» WRITTEN EXERCISE
Rewrite the lines of the listing from the one containing "You are a GUI" through the end of the listing, both included, with "Console Tree" changed to "Navigation Pane" and everything else kept the same. Give only those lines, and leave out the pictures.

* begin ENTRIES *

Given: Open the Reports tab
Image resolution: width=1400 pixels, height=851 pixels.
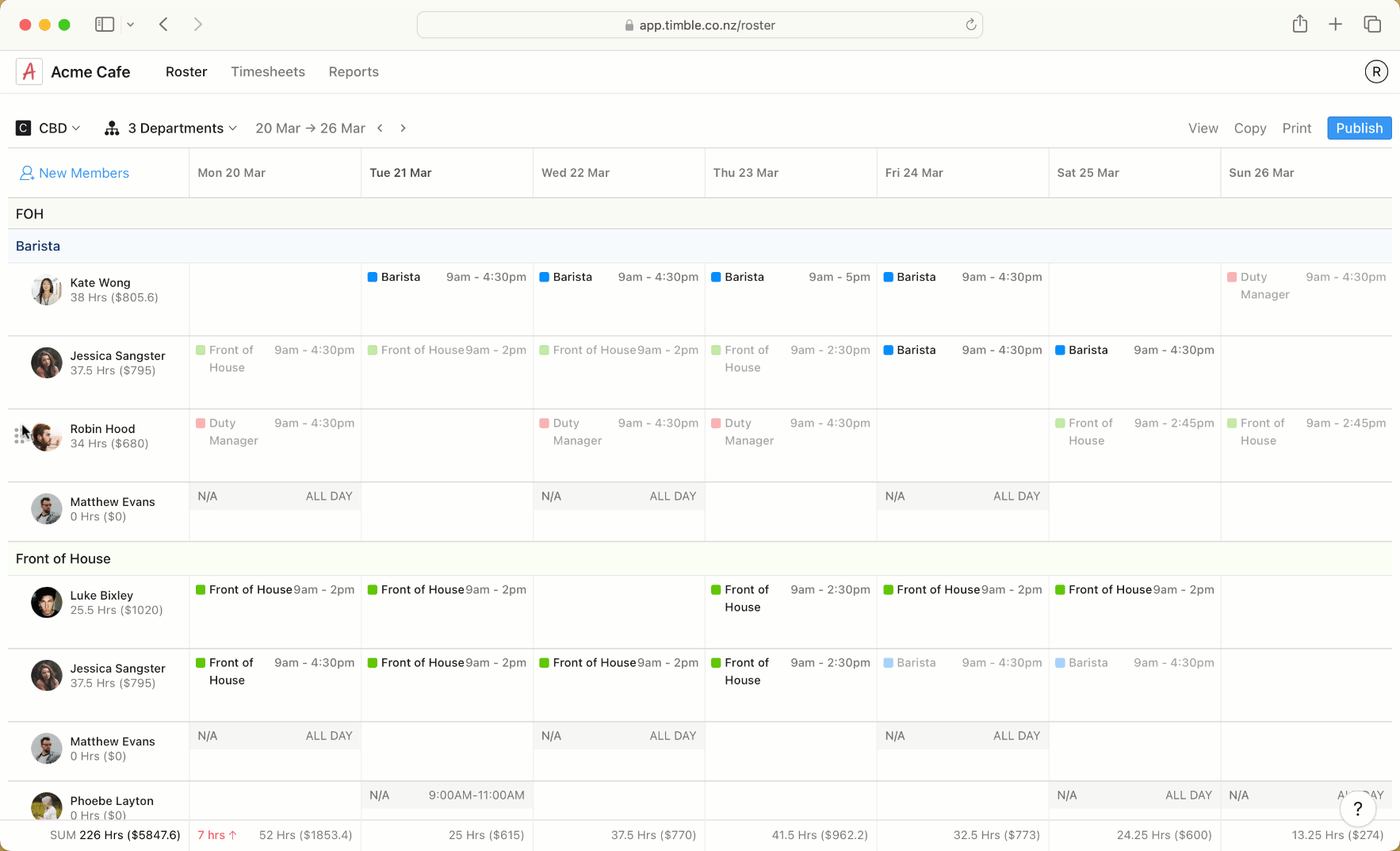Looking at the screenshot, I should (x=354, y=72).
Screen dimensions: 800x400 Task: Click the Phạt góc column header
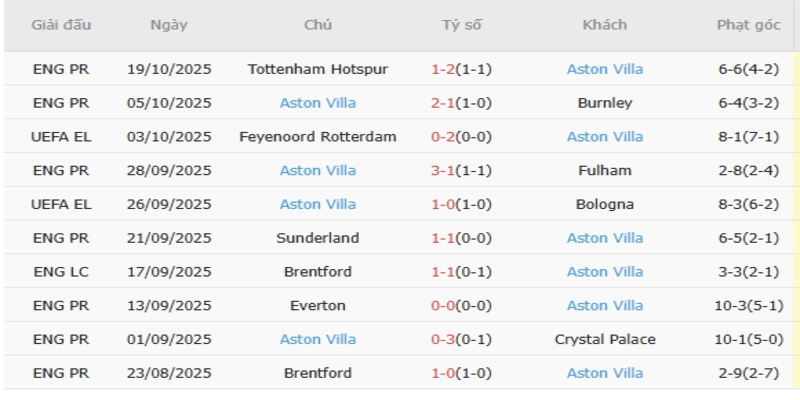(749, 25)
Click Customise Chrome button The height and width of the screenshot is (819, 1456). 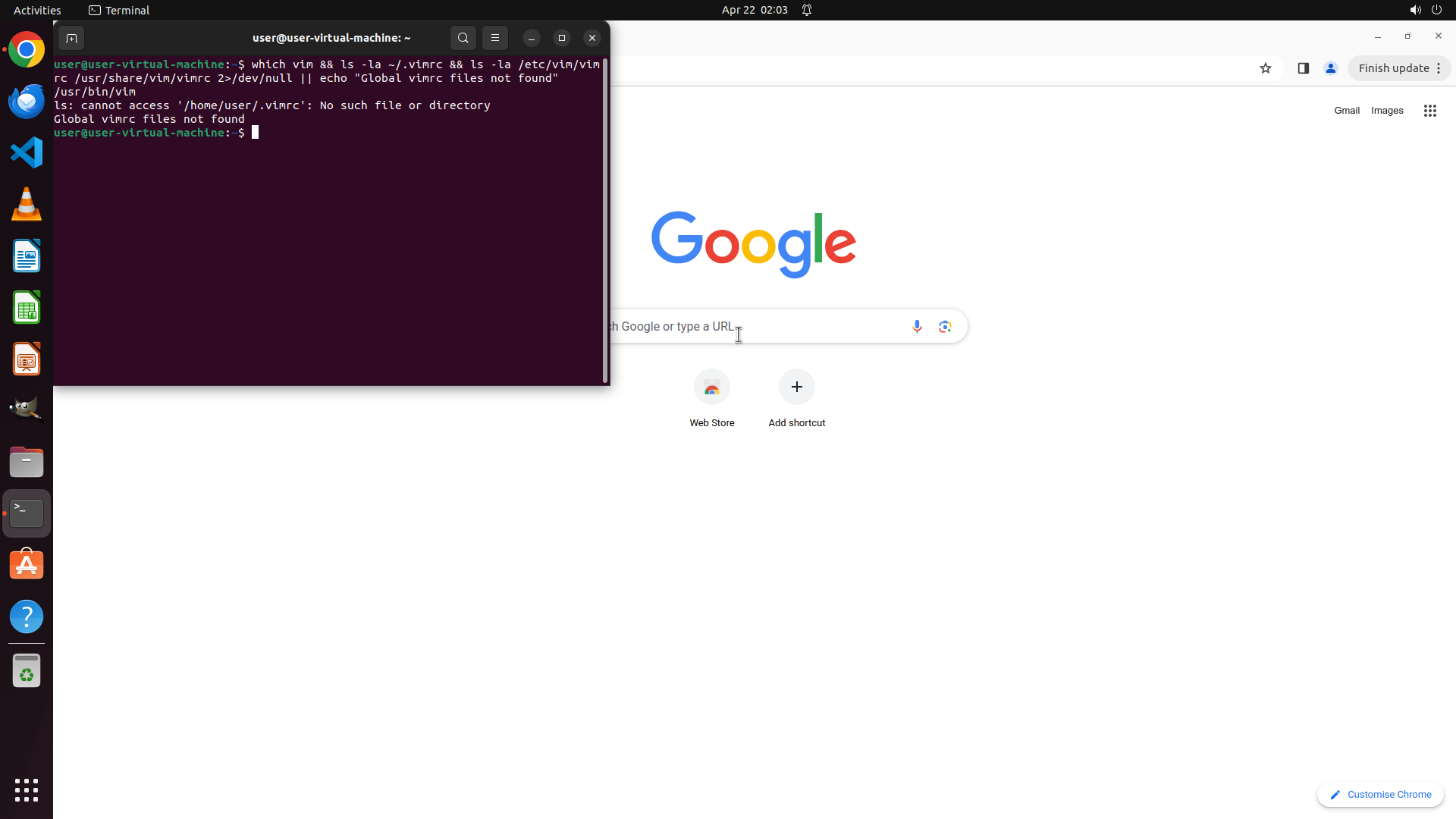pos(1380,794)
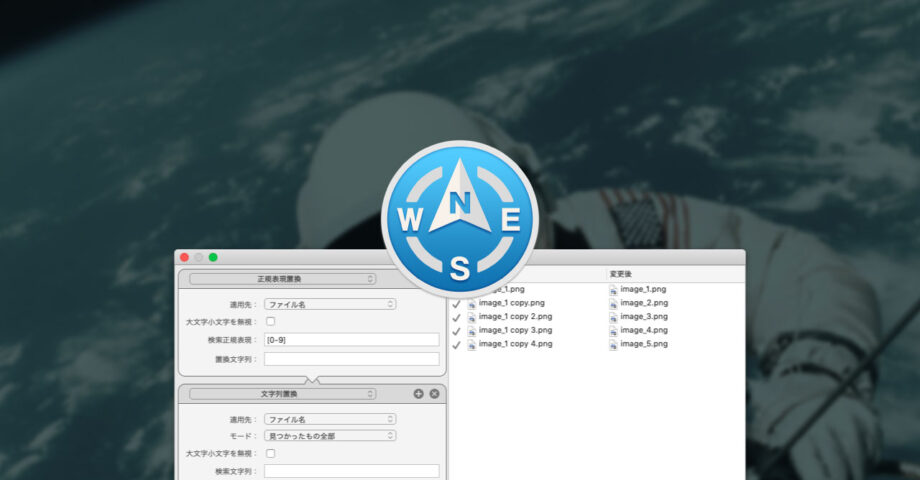The width and height of the screenshot is (920, 480).
Task: Click the Name Mangler compass app icon
Action: click(459, 217)

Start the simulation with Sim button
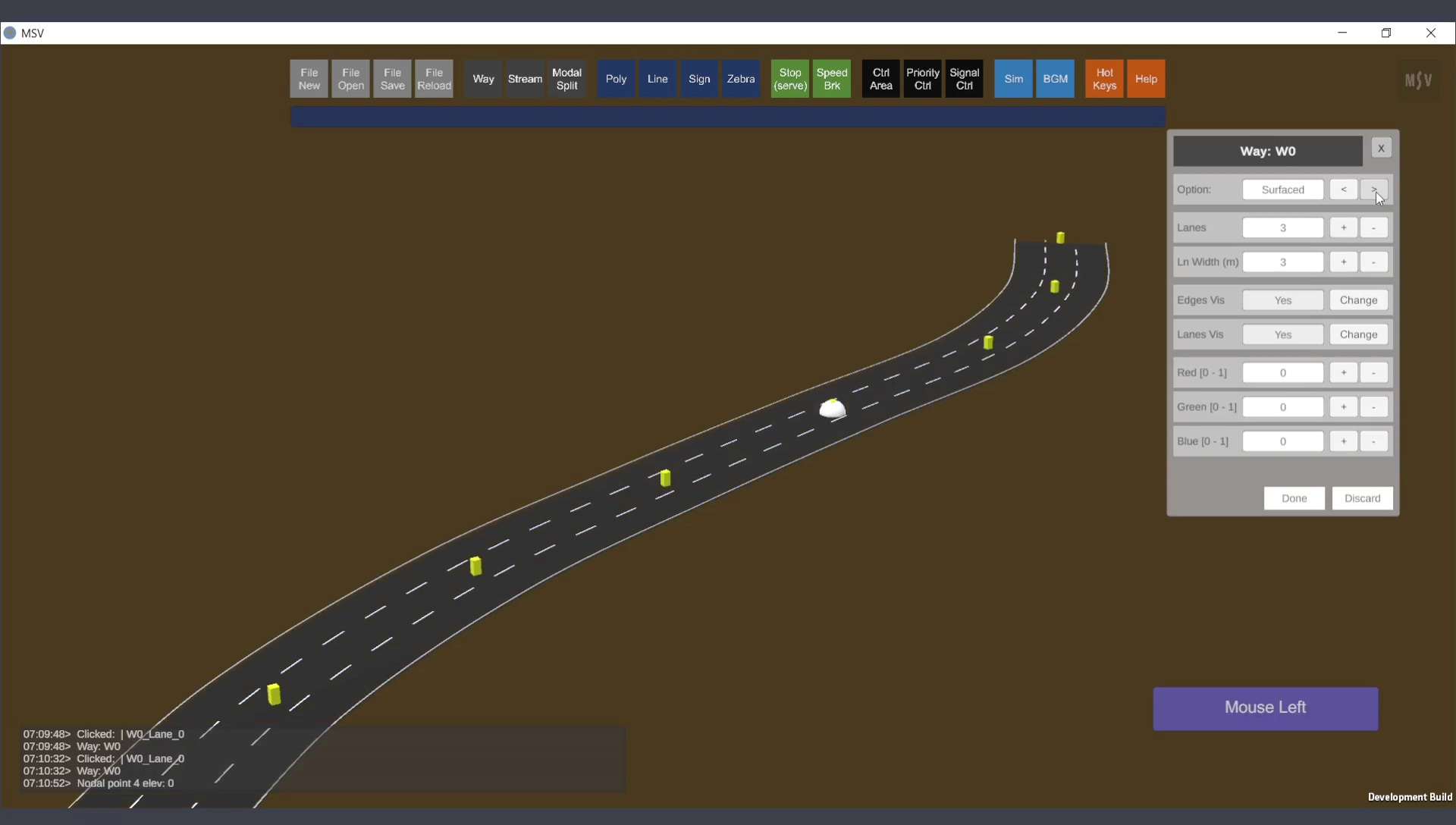[x=1013, y=79]
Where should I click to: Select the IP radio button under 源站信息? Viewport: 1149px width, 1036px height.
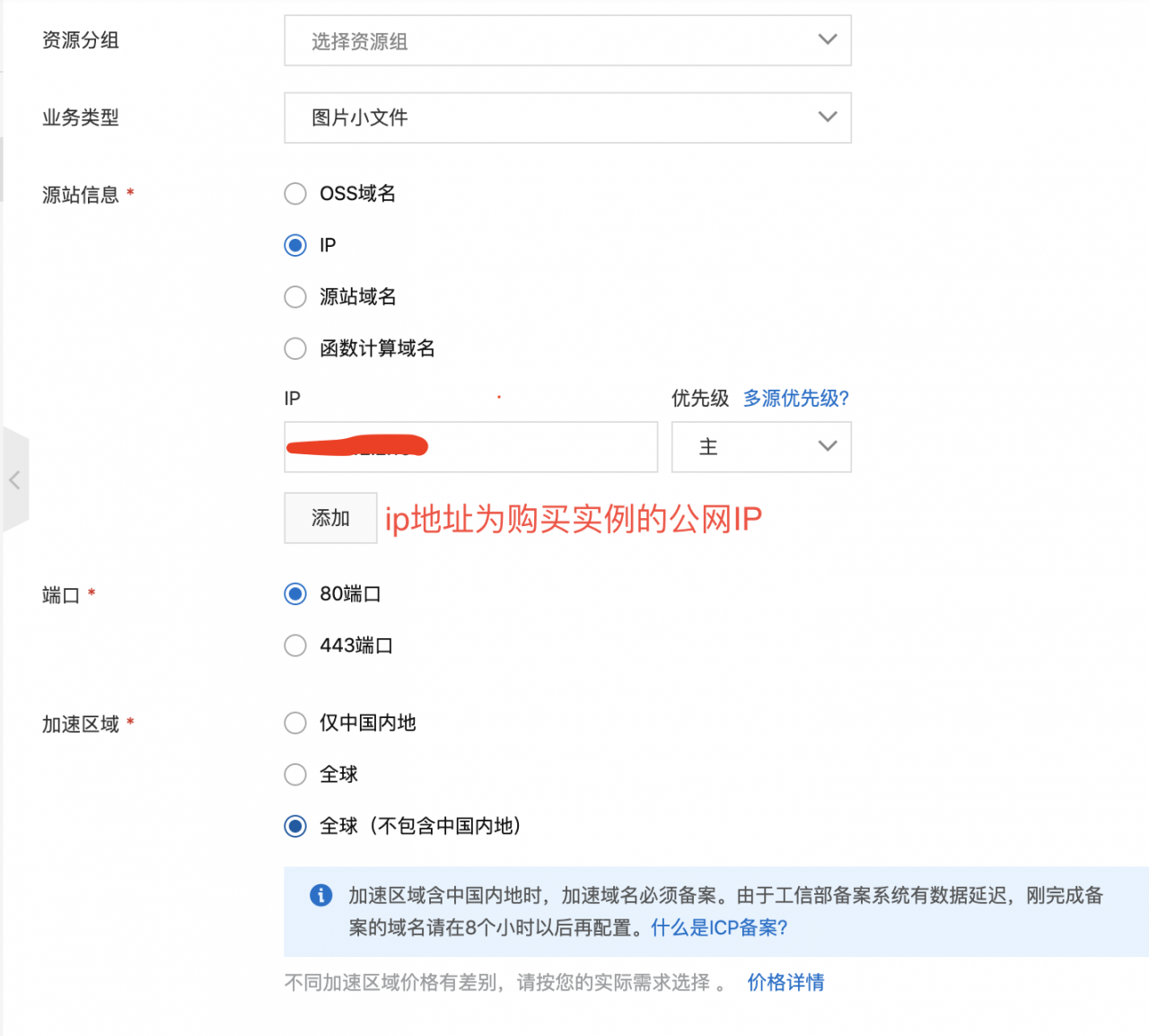tap(295, 245)
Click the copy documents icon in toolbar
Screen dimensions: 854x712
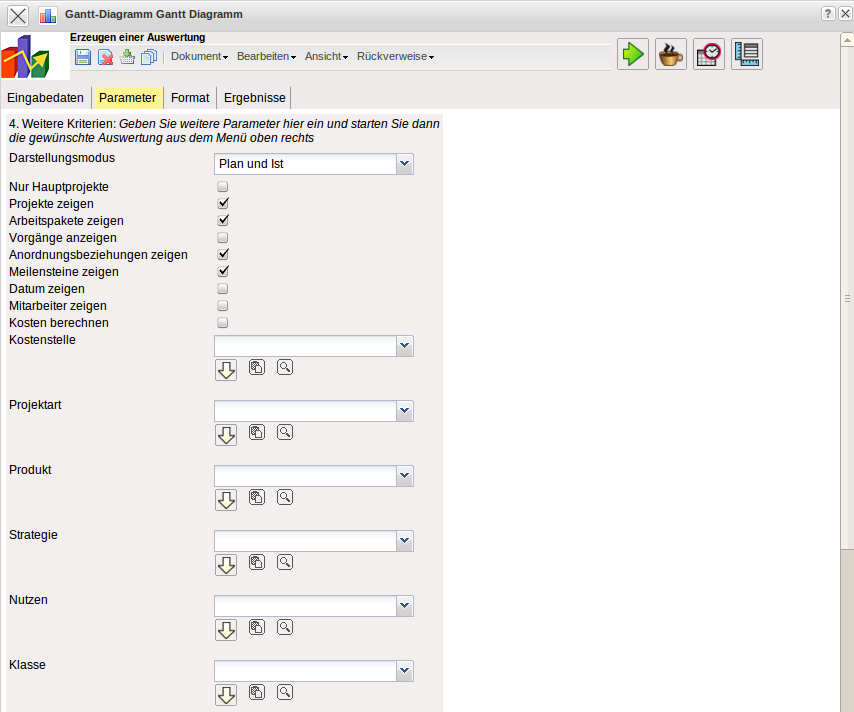(x=149, y=57)
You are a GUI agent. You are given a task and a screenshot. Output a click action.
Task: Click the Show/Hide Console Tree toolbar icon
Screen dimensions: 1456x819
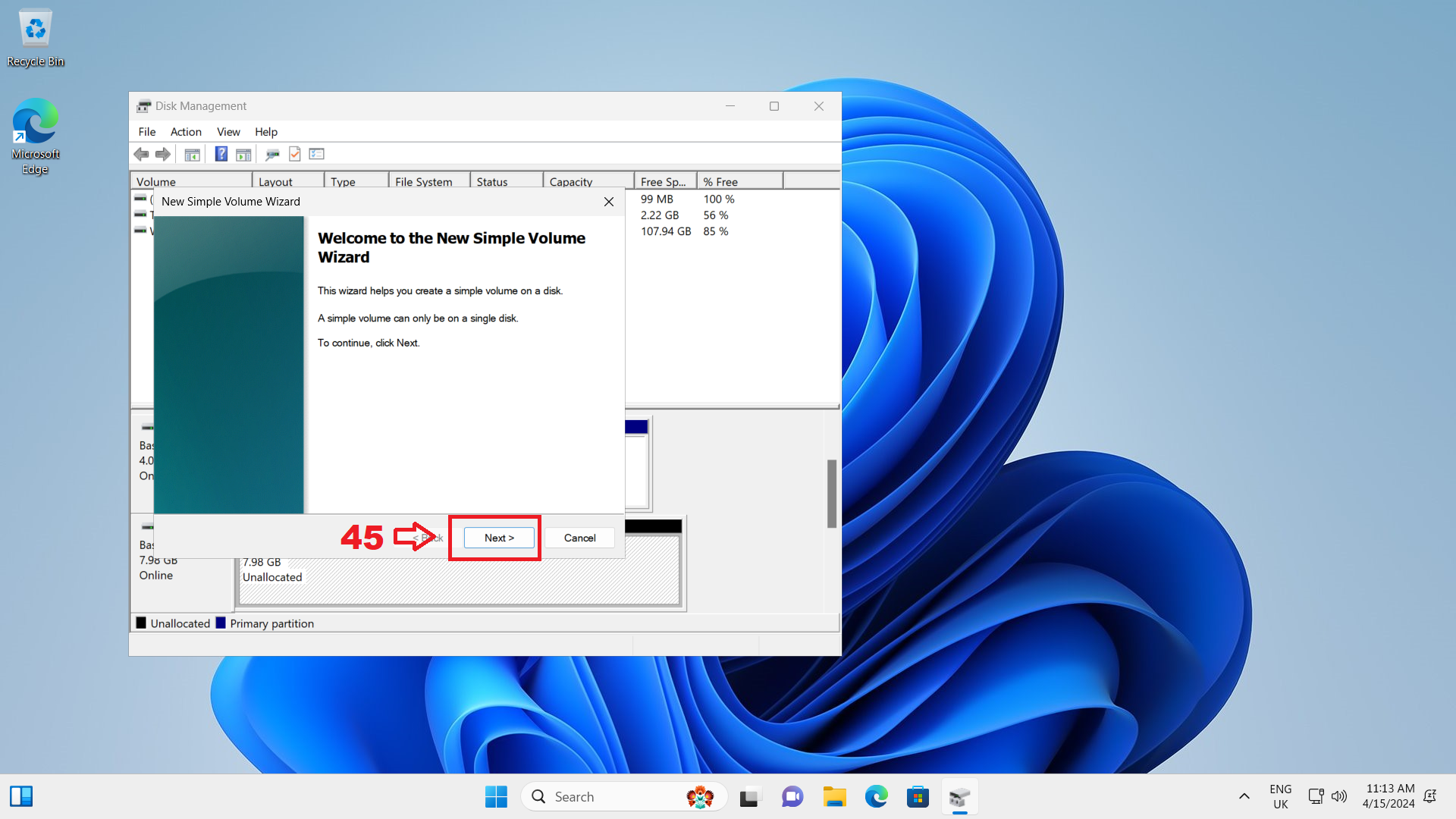pyautogui.click(x=193, y=154)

* end ENTRIES *

» FULL ANSWER
You are a GUI agent. You are given a task and a screenshot. Output a click action.
Task: Click the Show/Hide Navigation Pane toolbar icon
Screen dimensions: 1456x819
pyautogui.click(x=193, y=154)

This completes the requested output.